A partire proprio da queste ricerche nasce Augusto Vera e la filosofia hegeliana, saggio che la Cricelli ha recentemente dato alle stampe e che intende approfondire il ruolo di primo piano, fin qui non sufficientemente studiato, rivestito dal filosofo napoletano nella diffusione della filosofia hegeliana. Le direttrici entro cui tale approfondimento si sviluppa tengono in considerazione gli elementi essenziali della biografia del filosofo, dando conto delle opere e degli studi critici apparsi sia nell'800 sia in epoca più recente. Ciò rivela non solo l’importanza del lavoro di traduzione e di interpretazione di alcune opere di Hegel, che Vera contribuì a far conoscere ai contemporanei di tutta Europa, ma anche di accostare i lettori alla sua personale interpretazione, che si contraddistingue per lucidità di esposizione e genuino spirito filosofico. Ne risulta una descrizione di Vera che ne mette in risalto il non trascurabile ruolo nel clima di rinnovamento culturale e filosofico in un’Italia in cui il duplice dispotismo governativo e clericale impediva ogni manifestazione di libertà dello spirito.
“Questo percorso - spiega la stessa Cricelli - è stato quasi obbligato. Dopo la tesi di Laurea mi sembrava giusto proseguire i miei studi in quella direzione, approfondendo la divulgazione del pensiero hegeliano nell'800 in Europa. E quale divulgatore e commentatore migliore di Augusto Vera?

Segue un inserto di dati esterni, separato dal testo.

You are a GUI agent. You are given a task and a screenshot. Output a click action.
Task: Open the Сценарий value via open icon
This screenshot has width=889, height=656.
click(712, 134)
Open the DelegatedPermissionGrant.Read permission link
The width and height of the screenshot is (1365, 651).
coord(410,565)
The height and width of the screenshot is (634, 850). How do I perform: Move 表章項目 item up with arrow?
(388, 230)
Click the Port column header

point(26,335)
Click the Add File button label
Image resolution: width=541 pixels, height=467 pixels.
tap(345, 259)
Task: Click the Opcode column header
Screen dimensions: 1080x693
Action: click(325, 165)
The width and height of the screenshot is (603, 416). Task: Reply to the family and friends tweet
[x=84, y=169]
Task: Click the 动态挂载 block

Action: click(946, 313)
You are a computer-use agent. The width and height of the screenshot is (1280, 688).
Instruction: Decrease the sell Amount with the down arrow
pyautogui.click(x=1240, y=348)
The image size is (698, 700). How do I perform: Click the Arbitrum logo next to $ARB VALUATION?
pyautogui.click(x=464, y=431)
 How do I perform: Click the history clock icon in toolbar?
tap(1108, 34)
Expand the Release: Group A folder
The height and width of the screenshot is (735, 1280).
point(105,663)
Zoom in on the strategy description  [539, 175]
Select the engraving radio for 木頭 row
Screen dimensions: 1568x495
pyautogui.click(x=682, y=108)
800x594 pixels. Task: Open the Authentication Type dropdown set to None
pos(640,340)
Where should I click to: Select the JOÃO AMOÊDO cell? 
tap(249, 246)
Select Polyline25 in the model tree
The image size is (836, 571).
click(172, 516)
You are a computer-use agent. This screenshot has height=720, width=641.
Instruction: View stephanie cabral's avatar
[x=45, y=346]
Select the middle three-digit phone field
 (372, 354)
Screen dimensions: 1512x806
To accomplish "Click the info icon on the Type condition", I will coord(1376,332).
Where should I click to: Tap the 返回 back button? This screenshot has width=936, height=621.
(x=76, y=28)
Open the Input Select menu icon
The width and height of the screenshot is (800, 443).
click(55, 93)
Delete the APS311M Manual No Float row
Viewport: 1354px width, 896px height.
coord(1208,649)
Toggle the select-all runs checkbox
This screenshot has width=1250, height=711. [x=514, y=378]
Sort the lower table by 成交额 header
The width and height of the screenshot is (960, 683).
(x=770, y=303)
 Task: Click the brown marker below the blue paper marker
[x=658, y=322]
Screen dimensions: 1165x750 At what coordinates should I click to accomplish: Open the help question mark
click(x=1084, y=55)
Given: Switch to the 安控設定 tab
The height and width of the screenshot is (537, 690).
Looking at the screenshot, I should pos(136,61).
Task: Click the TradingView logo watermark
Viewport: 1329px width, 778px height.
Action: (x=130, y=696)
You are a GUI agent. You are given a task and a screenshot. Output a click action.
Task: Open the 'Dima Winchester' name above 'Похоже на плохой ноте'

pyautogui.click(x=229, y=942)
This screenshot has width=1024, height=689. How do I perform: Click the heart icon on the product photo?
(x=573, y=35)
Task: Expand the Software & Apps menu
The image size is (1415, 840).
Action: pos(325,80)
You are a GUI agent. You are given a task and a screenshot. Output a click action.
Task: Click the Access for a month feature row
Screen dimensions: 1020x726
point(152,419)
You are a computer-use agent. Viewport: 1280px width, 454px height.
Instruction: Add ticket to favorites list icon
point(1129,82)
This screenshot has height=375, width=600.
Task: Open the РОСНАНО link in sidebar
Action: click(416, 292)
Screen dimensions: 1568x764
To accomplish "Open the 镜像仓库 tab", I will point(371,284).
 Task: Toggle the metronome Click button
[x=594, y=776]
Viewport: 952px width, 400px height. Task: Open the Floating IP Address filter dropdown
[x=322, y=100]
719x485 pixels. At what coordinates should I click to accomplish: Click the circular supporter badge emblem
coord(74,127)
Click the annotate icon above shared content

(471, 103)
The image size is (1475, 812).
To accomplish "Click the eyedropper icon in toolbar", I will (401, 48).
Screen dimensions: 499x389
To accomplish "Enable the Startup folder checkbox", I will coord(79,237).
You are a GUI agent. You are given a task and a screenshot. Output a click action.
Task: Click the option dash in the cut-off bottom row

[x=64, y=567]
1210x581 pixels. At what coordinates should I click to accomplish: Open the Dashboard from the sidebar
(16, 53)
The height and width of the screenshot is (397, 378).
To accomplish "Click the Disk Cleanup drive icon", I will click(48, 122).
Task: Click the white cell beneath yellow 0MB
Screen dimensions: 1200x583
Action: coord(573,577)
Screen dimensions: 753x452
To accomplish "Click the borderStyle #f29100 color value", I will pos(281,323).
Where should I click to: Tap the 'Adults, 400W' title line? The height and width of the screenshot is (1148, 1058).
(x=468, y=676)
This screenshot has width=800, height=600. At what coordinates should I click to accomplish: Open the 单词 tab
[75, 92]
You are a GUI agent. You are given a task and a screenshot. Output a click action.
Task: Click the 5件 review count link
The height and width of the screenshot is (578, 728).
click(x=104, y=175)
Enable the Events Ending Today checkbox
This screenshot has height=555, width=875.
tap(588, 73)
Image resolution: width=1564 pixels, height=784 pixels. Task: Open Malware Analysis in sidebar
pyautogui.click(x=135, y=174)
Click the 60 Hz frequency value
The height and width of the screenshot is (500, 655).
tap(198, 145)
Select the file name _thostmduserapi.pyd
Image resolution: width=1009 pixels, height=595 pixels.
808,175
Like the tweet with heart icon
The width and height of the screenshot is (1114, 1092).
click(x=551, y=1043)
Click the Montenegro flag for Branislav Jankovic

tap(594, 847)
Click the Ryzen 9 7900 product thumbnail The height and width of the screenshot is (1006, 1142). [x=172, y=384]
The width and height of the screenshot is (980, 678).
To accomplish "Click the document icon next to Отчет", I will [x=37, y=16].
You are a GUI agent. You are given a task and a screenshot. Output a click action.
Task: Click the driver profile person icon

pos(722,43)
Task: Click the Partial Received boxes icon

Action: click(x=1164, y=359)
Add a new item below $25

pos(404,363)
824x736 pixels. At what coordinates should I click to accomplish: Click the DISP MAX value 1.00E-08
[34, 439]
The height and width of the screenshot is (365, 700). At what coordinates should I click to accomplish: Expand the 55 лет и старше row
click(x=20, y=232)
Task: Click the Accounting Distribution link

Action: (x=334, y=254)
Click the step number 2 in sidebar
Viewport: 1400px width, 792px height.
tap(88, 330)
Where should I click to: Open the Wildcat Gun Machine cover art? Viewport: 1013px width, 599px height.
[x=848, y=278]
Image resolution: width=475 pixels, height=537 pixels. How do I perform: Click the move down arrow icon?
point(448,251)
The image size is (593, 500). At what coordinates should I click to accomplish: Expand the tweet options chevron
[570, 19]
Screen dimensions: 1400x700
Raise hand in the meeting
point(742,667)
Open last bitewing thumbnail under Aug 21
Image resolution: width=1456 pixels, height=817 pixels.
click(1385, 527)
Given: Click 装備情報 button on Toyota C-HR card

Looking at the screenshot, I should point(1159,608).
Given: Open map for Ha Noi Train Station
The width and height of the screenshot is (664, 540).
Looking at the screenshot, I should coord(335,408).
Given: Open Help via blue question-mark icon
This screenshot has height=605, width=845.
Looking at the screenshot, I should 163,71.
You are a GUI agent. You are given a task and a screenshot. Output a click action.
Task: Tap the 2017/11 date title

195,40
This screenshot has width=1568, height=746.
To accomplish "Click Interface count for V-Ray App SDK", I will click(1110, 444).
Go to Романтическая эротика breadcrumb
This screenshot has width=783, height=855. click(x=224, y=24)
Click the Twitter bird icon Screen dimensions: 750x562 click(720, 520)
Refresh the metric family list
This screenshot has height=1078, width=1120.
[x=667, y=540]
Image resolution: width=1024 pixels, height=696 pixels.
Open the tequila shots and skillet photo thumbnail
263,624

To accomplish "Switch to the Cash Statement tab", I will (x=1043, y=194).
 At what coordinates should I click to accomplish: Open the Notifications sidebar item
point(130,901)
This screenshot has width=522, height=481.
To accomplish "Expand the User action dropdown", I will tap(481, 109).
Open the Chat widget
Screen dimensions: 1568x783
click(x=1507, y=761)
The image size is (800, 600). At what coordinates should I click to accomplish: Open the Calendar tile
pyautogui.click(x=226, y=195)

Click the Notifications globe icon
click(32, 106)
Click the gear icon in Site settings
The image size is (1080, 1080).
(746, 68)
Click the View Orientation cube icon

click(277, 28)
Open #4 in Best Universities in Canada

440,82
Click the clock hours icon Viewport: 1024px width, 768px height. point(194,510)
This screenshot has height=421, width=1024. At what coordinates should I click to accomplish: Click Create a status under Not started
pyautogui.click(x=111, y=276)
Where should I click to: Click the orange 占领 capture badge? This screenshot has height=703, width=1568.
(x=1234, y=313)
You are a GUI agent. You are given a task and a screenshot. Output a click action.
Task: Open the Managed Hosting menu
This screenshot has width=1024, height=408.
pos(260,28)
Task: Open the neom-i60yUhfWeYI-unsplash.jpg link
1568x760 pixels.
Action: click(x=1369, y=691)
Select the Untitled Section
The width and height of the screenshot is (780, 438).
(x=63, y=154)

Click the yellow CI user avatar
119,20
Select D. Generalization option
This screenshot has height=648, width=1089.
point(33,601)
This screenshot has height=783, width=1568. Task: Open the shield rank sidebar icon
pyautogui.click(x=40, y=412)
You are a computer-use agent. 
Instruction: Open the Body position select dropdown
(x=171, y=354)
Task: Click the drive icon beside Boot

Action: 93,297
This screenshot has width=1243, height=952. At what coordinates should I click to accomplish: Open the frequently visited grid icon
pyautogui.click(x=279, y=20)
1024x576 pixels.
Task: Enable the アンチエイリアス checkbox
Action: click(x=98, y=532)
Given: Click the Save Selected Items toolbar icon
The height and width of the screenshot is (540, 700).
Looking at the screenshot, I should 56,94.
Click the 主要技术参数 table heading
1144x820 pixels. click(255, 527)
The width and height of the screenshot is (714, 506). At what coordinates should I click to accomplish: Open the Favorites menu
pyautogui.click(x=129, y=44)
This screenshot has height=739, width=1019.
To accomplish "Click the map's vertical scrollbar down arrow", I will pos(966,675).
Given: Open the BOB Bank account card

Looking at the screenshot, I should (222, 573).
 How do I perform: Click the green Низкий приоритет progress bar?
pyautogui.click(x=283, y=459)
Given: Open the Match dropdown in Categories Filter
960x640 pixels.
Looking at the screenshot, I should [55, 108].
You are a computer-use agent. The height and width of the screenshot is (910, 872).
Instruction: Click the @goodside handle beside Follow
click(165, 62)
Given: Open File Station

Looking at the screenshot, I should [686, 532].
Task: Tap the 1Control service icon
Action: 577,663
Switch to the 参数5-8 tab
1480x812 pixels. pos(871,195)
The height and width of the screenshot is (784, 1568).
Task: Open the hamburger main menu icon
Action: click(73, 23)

“Grazie al Dottorato di Ricerca ho recuperato scritti inediti dell’autore alla Sorbona di Parigi, svolgendo contestualmente un lavoro di consultazione e reperimento di testi presso la Biblioteca Nazionale Vittorio Emanuele di Roma, e facendo uso dei servizi interbibliotecari per ottenere la riproduzione di opere essenziali ma di difficile reperimento. Durante un soggiorno di ricerca a Parigi, ho avuto persino la fortuna di consultare, presso gli Archivi Nazionali, il Dossier completo su Augusto Vera, che ho studiato soprattutto in relazione a vicende poco note del filosofo. Ho approfondito il ruolo ricoperto da Vera nella fondazione di una rivista di divulgazione filosofica francese nel 1847, circostanza completamente ignorata dai biografi del filosofo, e consultato saggi, mai apparsi in lingua italiana, che ho ritenuto doveroso tradurre data la loro assonanza con la visione storica di Hegel”.
“Ripensando in modo affatto nuovo il pensiero di Augusto Vera e il contesto in cui si colloca, - scrive di lei Girolamo Cotroneo, professore emerito di storia della filosofia presso l'Università degli Studi di Messina - Teresa Cricelli ha fornito una nuova e diversa immagine della filosofia italiana del secondo 800, liberandola da quella che è stata la privazione di importanza operata dai nostri grandi autori del Novecento.
“Rivisitare l’opera di Augusto Vera - continua Cotroneo - significa dunque rivalutare l’intera cultura italiana dell’800, che non è stata soltanto un’appendice più o meno ripetitiva delle grandi filosofie straniere, ma che a quel dibattito ha dato un contributo anche se non sempre riconosciuto e apprezzato”.
Leggere l’opera della Cricelli, pertanto, significa approfondire per la prima volta la figura e il contesto di una filosofia che troppo spesso noi stesso abbiamo finito con lo snobbare.